→ **DIRECTIONS FOR THIS TASK**
Scale the rows in the stretch from the line containing "Where should I click to: Like" through the line containing "point(939,19)", both included, and write only those lines again, requests and all. Multiply each coordinate in the answers by 1.5 and round to whole numbers, halves up, leaving every other number unchanged.

→ **THE INPUT**
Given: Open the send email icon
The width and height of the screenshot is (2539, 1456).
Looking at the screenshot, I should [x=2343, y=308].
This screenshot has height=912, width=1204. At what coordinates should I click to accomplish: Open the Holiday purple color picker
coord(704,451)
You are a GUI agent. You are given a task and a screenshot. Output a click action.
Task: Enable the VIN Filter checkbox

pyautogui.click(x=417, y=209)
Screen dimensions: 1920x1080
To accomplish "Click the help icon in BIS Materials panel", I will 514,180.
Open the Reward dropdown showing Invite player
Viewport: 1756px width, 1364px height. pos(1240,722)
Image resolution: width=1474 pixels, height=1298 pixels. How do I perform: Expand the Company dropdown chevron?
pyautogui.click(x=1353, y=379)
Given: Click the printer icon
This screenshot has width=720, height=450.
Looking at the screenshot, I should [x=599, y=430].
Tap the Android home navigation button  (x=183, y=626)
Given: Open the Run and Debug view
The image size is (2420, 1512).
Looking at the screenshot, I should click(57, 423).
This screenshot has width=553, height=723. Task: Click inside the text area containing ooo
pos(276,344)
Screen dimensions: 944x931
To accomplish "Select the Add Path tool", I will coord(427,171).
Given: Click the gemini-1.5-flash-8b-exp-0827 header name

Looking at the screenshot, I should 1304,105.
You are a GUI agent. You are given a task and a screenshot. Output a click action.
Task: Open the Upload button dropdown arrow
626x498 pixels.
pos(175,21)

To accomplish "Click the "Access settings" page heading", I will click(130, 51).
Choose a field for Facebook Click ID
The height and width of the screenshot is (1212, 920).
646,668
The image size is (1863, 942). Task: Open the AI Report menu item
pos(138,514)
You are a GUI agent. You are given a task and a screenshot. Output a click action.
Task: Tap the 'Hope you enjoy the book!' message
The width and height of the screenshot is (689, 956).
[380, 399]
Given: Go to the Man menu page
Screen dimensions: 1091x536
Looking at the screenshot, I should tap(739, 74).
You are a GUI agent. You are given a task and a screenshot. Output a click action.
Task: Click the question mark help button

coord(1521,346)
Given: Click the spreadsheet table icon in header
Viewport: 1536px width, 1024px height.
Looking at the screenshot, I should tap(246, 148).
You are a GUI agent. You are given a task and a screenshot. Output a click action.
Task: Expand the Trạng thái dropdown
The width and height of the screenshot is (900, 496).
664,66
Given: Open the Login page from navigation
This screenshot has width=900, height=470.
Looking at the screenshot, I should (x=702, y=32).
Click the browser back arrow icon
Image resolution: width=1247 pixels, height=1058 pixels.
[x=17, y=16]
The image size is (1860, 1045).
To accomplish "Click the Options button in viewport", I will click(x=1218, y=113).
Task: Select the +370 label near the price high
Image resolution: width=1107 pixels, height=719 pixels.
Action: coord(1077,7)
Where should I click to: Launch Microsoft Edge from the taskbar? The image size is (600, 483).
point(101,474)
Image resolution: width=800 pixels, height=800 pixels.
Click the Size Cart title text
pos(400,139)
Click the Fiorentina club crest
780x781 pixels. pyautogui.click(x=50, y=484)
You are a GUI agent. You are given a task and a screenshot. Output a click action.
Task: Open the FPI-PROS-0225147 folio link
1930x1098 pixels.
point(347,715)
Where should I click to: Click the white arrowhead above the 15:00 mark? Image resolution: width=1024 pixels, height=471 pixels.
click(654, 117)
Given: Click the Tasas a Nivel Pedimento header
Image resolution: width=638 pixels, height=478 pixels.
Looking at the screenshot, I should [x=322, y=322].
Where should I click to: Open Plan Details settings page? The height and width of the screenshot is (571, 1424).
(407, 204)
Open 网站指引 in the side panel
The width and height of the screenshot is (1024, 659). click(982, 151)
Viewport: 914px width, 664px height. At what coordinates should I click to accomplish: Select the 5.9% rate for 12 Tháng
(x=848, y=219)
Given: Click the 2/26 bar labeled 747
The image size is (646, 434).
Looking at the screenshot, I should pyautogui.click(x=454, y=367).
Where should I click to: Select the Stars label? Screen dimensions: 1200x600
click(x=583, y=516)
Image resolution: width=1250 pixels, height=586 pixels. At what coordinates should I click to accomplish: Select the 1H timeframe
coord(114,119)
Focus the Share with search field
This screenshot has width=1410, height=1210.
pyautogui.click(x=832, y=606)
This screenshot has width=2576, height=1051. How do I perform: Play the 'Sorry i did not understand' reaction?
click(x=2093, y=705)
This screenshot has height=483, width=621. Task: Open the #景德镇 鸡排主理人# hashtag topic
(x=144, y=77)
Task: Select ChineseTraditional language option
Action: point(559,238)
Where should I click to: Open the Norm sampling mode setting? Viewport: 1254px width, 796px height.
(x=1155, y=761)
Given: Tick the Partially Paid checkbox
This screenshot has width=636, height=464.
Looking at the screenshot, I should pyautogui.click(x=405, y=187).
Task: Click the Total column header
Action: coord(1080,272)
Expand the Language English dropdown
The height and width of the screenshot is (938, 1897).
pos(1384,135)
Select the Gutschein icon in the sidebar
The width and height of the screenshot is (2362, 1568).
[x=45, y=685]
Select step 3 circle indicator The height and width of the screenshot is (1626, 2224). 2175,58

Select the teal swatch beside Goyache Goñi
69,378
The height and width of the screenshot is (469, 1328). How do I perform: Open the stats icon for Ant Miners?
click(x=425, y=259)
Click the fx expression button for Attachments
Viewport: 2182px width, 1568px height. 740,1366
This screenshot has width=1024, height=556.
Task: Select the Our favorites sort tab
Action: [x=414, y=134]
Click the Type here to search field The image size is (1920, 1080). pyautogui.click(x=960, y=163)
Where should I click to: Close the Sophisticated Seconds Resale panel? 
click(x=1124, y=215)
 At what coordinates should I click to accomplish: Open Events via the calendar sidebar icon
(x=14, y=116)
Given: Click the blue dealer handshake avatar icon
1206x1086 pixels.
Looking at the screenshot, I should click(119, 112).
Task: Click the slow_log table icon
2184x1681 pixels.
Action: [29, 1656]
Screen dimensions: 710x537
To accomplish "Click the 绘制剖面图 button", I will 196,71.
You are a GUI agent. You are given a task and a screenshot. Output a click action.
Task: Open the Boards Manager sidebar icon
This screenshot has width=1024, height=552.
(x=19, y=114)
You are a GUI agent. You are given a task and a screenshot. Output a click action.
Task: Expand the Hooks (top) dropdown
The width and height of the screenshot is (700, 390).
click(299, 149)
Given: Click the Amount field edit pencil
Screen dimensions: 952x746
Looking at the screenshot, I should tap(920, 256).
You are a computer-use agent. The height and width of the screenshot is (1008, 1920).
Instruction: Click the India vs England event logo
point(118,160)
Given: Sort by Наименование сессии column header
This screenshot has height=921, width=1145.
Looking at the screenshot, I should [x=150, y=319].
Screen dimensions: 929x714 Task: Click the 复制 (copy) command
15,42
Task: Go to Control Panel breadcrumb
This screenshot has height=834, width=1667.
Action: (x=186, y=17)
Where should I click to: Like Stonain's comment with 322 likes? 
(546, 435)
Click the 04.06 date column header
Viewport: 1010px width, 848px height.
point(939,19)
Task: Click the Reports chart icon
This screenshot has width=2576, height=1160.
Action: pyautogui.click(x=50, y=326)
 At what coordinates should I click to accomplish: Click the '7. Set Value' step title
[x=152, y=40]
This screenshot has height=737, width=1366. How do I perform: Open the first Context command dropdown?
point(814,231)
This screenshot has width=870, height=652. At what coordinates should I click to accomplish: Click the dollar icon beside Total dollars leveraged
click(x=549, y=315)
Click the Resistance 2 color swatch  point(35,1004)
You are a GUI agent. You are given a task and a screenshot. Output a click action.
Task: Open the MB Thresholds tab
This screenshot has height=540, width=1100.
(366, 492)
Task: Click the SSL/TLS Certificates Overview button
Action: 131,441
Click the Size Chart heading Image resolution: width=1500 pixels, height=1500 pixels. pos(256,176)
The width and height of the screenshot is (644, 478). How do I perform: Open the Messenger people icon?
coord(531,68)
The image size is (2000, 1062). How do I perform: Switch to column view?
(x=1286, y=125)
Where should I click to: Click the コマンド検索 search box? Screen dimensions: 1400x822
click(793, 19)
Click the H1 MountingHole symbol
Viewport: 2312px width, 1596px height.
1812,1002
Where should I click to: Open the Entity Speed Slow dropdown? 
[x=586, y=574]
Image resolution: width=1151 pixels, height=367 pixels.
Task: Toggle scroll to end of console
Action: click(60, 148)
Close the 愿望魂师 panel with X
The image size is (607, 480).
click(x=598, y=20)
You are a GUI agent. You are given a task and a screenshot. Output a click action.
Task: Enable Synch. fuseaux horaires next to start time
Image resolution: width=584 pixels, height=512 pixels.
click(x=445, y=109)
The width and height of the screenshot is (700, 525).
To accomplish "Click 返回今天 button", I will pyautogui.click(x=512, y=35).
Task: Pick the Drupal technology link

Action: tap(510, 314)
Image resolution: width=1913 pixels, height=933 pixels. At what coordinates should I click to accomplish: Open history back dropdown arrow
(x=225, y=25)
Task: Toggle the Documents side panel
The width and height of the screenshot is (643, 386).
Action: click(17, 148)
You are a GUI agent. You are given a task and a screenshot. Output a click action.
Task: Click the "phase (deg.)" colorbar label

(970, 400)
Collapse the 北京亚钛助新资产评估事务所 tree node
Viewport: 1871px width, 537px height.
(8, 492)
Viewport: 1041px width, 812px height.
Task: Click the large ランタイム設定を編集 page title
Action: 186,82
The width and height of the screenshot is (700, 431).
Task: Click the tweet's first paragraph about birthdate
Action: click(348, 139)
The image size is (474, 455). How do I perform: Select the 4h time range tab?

→ **ANSWER FOR THE TASK**
Where should I click to: Like Stonain's comment with 322 likes? 
(819, 653)
Click the 04.06 date column header
Viewport: 1010px width, 848px height.
point(1409,29)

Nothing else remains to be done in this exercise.